Cognitive function also holds up. A 44-week study found no worsening of cognitive performance compared to baseline. Innerwell monitors for changes over time as part of routine follow-up.

How Innerwell's At-Home Ketamine Therapy Works

Ketamine maintenance tends to work best when it's part of a broader treatment plan, not just a repeated medication schedule. The medication opens a door, and therapeutic support helps you walk through it. That combination can extend the benefit of each session and reduce the frequency of maintenance over time.

Innerwell's at-home ketamine therapy program is built around that idea. It pairs ongoing sessions with structured ketamine integration so insights from each session can translate into lasting change. This isn't ketamine dropped off with minimal supervision. It's mental health care with licensed clinicians, preparation, and integration support built in.

The process:

  1. Evaluation: A psychiatric clinician reviews your history, current symptoms, and treatment goals to determine whether ketamine therapy is appropriate for you.
  2. Delivery: Sublingual ketamine tablets are prescribed and shipped to your home, so you don't need to schedule clinic visits or arrange transportation from an infusion center.
  3. Preparation and integration: Licensed Master's and Doctoral level therapists, not unlicensed guides, work with you before and after sessions to help you process what comes up and translate it into lasting change.
  4. Ongoing monitoring: Your Innerwell team tracks your progress and can adjust your schedule based on how you're responding.

Pricing: Treatment plans start at $54 per session with insurance. The Foundation plan includes 8 doses at $599 with insurance ($75 per treatment) or $998 self-pay ($125 per treatment). The Extended plan includes 24 doses at $1,299 with insurance ($54 per treatment) or $1,999 self-pay ($83 per treatment). These plans include at-home sublingual ketamine treatment, clinician oversight, and preparation and integration support.

Program outcomes: A 69% reduction in depression symptoms after 10 weeks, a 60% reduction in anxiety symptoms after 10 weeks, 87% of people see improvement within 4 weeks, and a 4.7 out of 5 average rating.

Take the free assessment to see if ketamine therapy might work for you.

Frequently Asked Questions

What happens if I stop ketamine maintenance?

In the SUSTAIN-1 trial, people who had reached stable remission on esketamine plus an oral antidepressant and kept going with esketamine relapsed much less often than those switched to placebo (26.7% vs. 45.3% over the maintenance phase). Stopping brings symptoms back for a lot of people, which is why any tapering should happen gradually and with your clinical team, not all at once on your own.

What if I miss a scheduled maintenance session?

An occasional miss is usually fine, especially once you've been stable for a while. Watch for symptoms creeping back in the days after the missed session; if they do, reschedule sooner rather than later. If you find yourself missing sessions repeatedly, it's worth talking with your Innerwell team about whether the current schedule actually fits your life, rather than pushing through a rhythm that isn't working.

Does the dose itself change during maintenance, or just the frequency?

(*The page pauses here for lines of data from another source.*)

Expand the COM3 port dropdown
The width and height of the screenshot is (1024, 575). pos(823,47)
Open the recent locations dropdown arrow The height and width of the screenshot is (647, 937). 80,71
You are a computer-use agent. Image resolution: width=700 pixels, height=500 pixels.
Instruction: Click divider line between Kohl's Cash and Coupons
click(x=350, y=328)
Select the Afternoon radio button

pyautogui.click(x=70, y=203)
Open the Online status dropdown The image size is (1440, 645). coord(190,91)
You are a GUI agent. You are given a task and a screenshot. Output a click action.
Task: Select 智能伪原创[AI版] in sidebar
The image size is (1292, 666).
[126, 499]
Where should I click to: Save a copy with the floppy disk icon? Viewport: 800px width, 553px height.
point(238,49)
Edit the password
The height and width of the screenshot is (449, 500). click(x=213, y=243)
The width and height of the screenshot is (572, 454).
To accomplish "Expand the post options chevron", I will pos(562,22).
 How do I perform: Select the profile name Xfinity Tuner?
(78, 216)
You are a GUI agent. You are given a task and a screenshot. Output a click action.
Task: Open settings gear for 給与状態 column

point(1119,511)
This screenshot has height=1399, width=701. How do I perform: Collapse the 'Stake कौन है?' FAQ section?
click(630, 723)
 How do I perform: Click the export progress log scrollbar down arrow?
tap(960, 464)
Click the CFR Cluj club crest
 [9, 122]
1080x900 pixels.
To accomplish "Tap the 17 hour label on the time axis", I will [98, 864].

Usually the frequency is the main dial. Doses do get adjusted, but more often for tolerability than for efficacy. For example, if a particular dose is producing too much dissociation or nausea, the team may step it down. Innerwell's at-home sublingual doses start in the 100–400 mg range and can be adjusted up to 600–800 mg depending on body weight and response. Your clinical team handles any change, not you independently.

Can I take a break from maintenance and come back later?

Some people want to test whether they still need maintenance after a stretch of feeling well. That's worth raising with your Innerwell clinician rather than handling on your own. If you do pause, watch for the early warning signs specific to your condition and restart quickly if they appear. Many people who come back after a break don't need to repeat the full induction, though the specifics depend on the length of the break.